| SELECTED EXCERPT |

────────────────────

Towering prawnferno and Chardonnay vomit

Written by SJ Covey

Everyone remembers their first time, don’t they? I know I do. My first boyfriend and I had moved into our first house together, and I was cooking Christmas dinner for 8 humans and 3 black labradors.

I bought a Gary Rhodes cookbook and I’m making a posh prawn cocktail for the starter.

Money is not flowing in abundance from the heavens; I have no plans to spend £80 on the 8 moulds I need to create this wonderous stacking tower of prawn perfection. They look like empty food cans, so this is what I use.

The shopping, cooking and prepping take weeks. In advance, I make the towers, red cabbage with bacon and chestnuts.

Christmas morning arrives. I am up at five, putting the giant turkey in the oven. There is no wiggle room for him. The Chardonnay gravy is an absolute disaster, lumpy with the colour and consistency of vomit and tastes how it looks.

────────────────────

| WHAT TO DO |
(A) In the Christmas dinner story, what did the writer use in place of the £80 moulds?
(B) Carry on the Christmas dinner story from its last sentence.
The data that come next have no connection to the Christmas dinner story.

────────────────────

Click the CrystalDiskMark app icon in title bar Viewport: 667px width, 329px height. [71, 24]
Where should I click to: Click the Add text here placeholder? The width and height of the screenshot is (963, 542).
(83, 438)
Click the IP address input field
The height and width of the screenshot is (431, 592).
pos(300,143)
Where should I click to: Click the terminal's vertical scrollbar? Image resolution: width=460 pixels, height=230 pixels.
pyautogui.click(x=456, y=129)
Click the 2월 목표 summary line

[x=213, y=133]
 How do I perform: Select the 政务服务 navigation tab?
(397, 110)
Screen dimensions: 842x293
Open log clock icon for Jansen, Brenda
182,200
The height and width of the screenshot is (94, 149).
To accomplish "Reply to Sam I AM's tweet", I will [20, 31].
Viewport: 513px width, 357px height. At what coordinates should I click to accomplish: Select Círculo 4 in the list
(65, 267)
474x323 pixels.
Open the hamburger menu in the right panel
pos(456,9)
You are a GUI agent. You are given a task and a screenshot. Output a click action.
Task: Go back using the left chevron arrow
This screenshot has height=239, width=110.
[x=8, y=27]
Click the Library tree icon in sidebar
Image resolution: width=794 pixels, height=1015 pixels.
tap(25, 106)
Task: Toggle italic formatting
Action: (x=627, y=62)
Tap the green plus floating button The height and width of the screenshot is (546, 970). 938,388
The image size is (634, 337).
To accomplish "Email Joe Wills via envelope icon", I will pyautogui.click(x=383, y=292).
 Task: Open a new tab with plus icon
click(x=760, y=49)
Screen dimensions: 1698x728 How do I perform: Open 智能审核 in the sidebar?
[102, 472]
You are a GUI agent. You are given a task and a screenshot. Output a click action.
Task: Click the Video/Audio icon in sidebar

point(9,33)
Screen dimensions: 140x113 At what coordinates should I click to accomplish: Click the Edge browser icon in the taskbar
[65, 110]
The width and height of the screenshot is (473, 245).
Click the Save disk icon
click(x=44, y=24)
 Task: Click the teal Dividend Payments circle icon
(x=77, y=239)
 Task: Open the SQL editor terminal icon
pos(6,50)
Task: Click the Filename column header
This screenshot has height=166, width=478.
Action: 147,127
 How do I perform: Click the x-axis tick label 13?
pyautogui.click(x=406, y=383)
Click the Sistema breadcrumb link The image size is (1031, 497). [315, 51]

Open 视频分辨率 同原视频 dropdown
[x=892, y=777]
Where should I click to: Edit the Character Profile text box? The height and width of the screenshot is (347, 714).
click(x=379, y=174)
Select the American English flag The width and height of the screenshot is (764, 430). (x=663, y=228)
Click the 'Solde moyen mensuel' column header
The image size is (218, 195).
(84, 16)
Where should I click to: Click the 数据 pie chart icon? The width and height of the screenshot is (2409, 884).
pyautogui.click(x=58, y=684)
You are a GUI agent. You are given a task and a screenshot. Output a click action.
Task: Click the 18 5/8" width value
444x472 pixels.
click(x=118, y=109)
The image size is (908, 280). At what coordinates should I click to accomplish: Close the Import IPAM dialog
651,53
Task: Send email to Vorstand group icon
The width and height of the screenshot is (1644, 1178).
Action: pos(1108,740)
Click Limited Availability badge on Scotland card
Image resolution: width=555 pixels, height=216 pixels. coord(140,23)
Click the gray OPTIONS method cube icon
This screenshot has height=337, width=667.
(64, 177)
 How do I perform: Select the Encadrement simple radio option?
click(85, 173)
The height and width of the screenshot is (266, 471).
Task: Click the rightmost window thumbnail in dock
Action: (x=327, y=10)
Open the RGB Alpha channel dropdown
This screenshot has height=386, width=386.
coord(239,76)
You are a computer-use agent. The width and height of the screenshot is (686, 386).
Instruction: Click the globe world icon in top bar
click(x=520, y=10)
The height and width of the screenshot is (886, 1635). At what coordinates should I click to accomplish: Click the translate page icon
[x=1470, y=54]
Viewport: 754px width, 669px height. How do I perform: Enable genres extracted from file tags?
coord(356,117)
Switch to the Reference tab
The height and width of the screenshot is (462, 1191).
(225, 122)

────────────────────

| PER-TASK OUTPUTS |
(A) Empty food cans.

(B)
Queue the arrival of both of our families. My dog and my brothers two tear around the house, having the time of their lives and tripping people up. Everyone offers me gravy advice and tries to resurrect the vomit. I pour it down the sink, where it belongs.

Gravy granules to the rescue.

Wait until they see the prawns. I think to myself.

Presents are being opened, which makes the dogs even giddier. They bound in and out of the kitchen of our sizeable terraced house. The kitchen is large enough for a table to seat 8, a chest freezer and more cupboards than I can fill.

Today we are eating in the dining room, and I move the sofa bed from the dining room into the kitchen, replacing it with the table and chairs. It is picture-perfect with the Christmas settings and twinkling lights, making up for the gravy.

The time is upon me; In the kitchen, I catch my dog’s sister, one of my brother’s dogs, pressing onto the bin pedal. The lid opens, and Travis, my dog, delves in.

“No,” I shout. “Get on your bed.” Shoeing the pair of rascals away.

I remove the tins from the layers of oven-roasted pepper circles—finely diced iceberg lettuce mixed with small prawns and a made-from-scratch sauce. King prawns sit atop each tower, a crown framing my masterpiece.

“Ohhhh,” rings around the table. My cheeks hurt from smiling.

Every plate is clean.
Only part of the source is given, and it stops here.